Omar "Dr. Jivago" Sharif
Pensando nisso, foi com uma expectativa pequena que fui assistir a “Um dia”, o filme adaptado do romance de David Nicholls, um dos meus livros preferidos do ano passado e que comentei aqui.

“Um dia” não é um “Dr. Jivago”. Nem o livro, nem o filme. “Dr. Jivago” é grandioso, conta as agruras da vida particular de um homem em meio a um momento histórico que mudaria toda a história do século XX. Jivago é o herói por excelência: o médico sensível, poeta, cheio de esperanças e ideais, mesmo quando tudo parece perdido. Já “Um dia” conta uma história banal, como tantas outras. Poderia ser a minha, a sua, a de qualquer pessoa. Dois amigos, uma garota e um rapaz, compartilham a vida durante vinte anos. Não há um sistema cruel ou um vilão ardiloso que os separa e que os impede de viver uma relação amorosa, mas os desencontros próprios da vida. Eles não conseguem viver juntos por medo, por narcisismo, por insegurança, por nada. Li em algum lugar e concordei. Enquanto na noite de formatura de ambos, um deles (a garota) queria mudar o mundo, o rapaz queria apenas usufruir do que o mundo poderia lhe oferecer.

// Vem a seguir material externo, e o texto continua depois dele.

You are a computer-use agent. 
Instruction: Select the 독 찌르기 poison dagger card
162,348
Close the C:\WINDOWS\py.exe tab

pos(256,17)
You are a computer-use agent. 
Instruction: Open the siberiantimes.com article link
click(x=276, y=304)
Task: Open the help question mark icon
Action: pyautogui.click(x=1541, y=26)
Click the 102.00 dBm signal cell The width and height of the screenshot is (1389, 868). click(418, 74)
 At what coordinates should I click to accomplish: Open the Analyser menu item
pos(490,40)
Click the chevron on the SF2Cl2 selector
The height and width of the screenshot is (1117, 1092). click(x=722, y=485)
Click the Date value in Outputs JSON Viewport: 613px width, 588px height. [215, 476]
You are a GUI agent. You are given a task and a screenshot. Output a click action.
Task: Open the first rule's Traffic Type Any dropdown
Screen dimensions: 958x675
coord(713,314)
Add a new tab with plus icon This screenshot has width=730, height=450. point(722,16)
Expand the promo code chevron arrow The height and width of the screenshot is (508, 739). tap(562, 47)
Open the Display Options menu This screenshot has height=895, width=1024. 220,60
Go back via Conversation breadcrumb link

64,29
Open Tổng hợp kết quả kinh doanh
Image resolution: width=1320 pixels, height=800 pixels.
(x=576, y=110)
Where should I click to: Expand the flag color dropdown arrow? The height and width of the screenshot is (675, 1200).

A história pode ser banal, mas a forma de contar não é. É isso que faz o romance ser bom. Você se apega aos neuróticos protagonistas Emma e Dexter. Poderia ser você, poderia ser um (a) amigo (a) seu. Um livro tijolão de quase 500 páginas e lá está você apegado (a). Aí fica difícil a adaptação para o cinema, MESMO.

Uma boa notícia para quem leu o livro: você reconhece os personagens na tela. Estão lá Emma e Dexter. Anne Hathaway, fofa por excelência e o belo Jim Sturgess têm uma química danada. Você sente, no entanto, que tudo vai muito rápido. No livro, é uma relação construída com nuances ao longo de trocentas páginas e que, no filme, acabam resumidas em duas horas. Alguns detalhes importantes perdem-se e, com isso, os personagens também perdem em riqueza e complexidade. Para quem não leu o livro, o filme acaba sendo outro, entre tantos, daquela categoria tão criticada aqui no blog: um filme de chorar. Isso talvez explique o público abaixo do esperado e as críticas ruins.

Em resumo: lendo ou não o livro, vale a ida ao cinema. Não espere uma obra prima, não é um Dr. Jivago. Dentro do possível, e dentro do que cabe a um enredo aparentemente banal,  Lone Scherfig soube contar a história. “O apanhador do campo de centeio” é outro livro com uma história banal contada de uma forma fantástica. O autor J. D. Salinger nunca autorizou uma adaptação para o cinema, no que fez, acho, muito bem. Conseguem imaginar este livro emblemático transformado em um filme, traduzido em imagens? Eu não consigo. O cinema faz milagres, mas acho dificílimo a transposição de um texto psicologicamente denso para a telona. Mas isso, é claro, é só uma opinião.

Obs: Contardo Calligaris escreveu um dos seus textos mais sensíveis ao discorrer sobre o livro "Um dia". Se não conferiu, vale a leitura.